1. Le rôle de l’assistant de service social

  • L’accompagnement administratif lors de l’entrée en EHPAD est une mission centrale de l’assistant social hospitalier : il aide à compléter les dossiers, orienter vers les dispositifs adaptés, intervenir en cas de difficultés d’accès au droit.
  • La plate-forme d’accompagnement et de répit pour les aidants, présente dans chaque département d’Île-de-France, offre du soutien, de l’information et des ateliers dédiés.

2. Les associations spécialisées

  • Ligue contre le cancer (Comités départementaux d’Île-de-France) : orientation, écoute, accompagnement des démarches.
  • France Alzheimer Paris, Fondation ARC, Vivre Avec le Cancer : dispositifs de soutien pour les malades et leur famille, conseils juridiques, ateliers d’accompagnement à la transition en EHPAD.
  • Pour trouver une association active près de chez soi : le site solidarites-sante.gouv.fr ou la plateforme pour-les-personnes-agees.gouv.fr.

3. Les nouvelles pratiques d’accueil en EHPAD

  • De nombreux EHPAD d’Île-de-France proposent aujourd’hui des dispositifs d’accueil spécifique pour personnes atteintes de cancer : unités de soins palliatifs, espaces privatifs pour les familles, équipes mobiles de soins de support.
  • Certains établissements travaillent main dans la main avec les réseaux de cancérologie (exemple : Réseau ONCORIF, source : oncorif.org).

Veiller à la continuité des droits et à la qualité du projet d’accueil

  • Mettre à jour l’ensemble des dossiers (carte Vitale, mutuelle, prises en charge ALD, transport pour rendez-vous en cancérologie).
  • Vérifier que le projet d’accompagnement personnalisé (PAP), obligatoire en EHPAD, prend en compte la dimension de la maladie cancéreuse et respecte les choix du patient.
  • Demander un accompagnement à la transition (journée d’accueil, visite “test” en famille, réunion de coordination).
  • Penser à actualiser les contacts d’urgence et à informer les réseaux de soins ville-hôpital.

Vers une meilleure anticipation : repères, délais et vigilance

Anticiper l’entrée en EHPAD pendant un cancer demande de réunir de nombreux documents, de mobiliser des aides variées, et de s’appuyer sur les bons réseaux.
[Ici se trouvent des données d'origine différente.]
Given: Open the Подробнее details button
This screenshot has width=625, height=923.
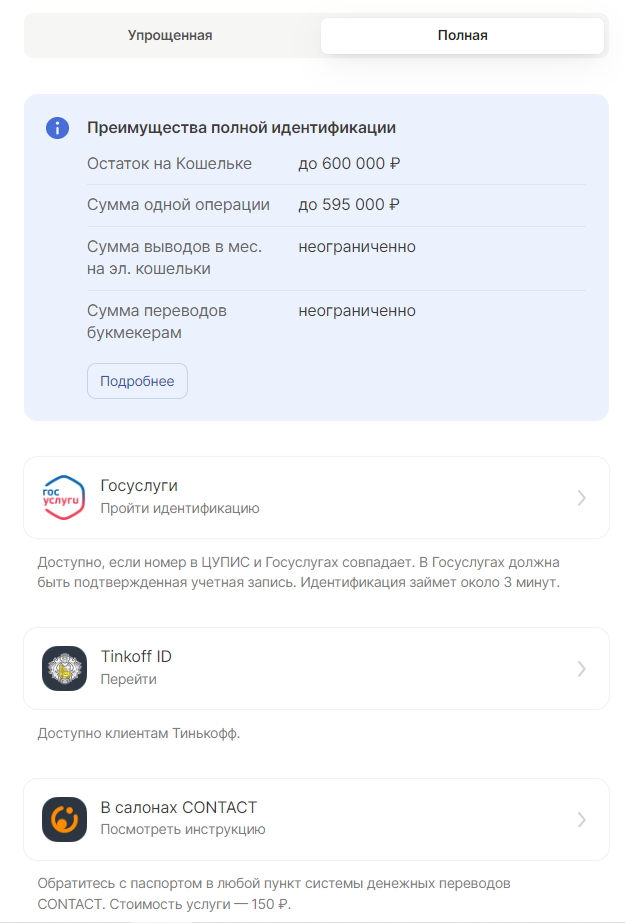Looking at the screenshot, I should coord(137,381).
Ce parcours, souvent complexe, est aussi l’occasion d’affirmer des choix, de préserver des droits, et de s’entourer d’un accompagnement solide. En Île-de-France, la coordination entre hôpital, EHPAD, associations et professionnels sociaux prend tout son sens pour aborder cette étape de manière la plus apaisée possible.

Pour aller plus loin : consulter le guide pratique du Collectif France Assos Santé, le site pour-les-personnes-agees.gouv.fr, ou solliciter un service social hospitalier dès l’annonce de la nécessité d’un hébergement.